Supplied records -
--------------------
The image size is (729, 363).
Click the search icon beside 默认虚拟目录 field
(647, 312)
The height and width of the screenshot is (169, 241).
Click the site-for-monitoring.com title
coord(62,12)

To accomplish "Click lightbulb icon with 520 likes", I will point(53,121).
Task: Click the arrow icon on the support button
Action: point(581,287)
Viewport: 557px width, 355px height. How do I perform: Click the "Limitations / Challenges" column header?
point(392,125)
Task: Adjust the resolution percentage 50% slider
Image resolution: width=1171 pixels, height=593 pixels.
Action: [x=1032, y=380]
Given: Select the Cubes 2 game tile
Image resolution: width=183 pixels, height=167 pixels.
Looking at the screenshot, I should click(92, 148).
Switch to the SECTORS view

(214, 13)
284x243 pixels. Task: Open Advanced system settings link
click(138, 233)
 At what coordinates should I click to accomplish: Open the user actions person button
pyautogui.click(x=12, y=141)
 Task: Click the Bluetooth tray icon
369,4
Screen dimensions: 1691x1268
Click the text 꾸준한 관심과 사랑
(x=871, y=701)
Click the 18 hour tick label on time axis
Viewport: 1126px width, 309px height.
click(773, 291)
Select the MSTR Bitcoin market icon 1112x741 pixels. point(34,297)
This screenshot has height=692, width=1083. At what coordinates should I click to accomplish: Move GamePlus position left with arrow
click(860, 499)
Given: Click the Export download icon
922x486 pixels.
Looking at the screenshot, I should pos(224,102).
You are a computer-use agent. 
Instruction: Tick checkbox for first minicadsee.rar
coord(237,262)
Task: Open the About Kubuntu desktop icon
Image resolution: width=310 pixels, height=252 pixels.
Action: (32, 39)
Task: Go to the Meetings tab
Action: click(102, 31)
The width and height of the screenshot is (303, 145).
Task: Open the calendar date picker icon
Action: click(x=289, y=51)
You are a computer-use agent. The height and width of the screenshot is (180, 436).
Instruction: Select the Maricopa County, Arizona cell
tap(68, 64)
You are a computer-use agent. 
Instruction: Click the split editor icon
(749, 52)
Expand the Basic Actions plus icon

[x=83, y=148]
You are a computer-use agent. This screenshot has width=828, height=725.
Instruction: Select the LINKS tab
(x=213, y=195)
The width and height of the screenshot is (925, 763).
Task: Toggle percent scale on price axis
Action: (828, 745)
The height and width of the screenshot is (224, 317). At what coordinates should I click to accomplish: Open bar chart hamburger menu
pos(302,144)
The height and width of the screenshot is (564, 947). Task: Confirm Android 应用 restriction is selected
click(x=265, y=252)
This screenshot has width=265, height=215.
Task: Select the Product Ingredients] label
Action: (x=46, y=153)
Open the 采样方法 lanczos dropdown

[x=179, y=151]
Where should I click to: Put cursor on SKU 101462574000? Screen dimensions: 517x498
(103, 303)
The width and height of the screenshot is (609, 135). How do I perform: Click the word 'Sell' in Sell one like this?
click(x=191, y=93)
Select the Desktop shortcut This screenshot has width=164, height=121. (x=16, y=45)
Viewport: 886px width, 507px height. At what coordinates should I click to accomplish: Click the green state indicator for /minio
--------------------
Task to complete - Give back precisely the lines above that start at the line containing "922x486 pixels." and end at the line containing "Task: Open the About Kubuntu desktop icon", inclusive. No other lines belong in the output.

Expected answer -
922x486 pixels.
Looking at the screenshot, I should pos(224,102).
You are a computer-use agent. 
Instruction: Tick checkbox for first minicadsee.rar
coord(237,262)
Task: Open the About Kubuntu desktop icon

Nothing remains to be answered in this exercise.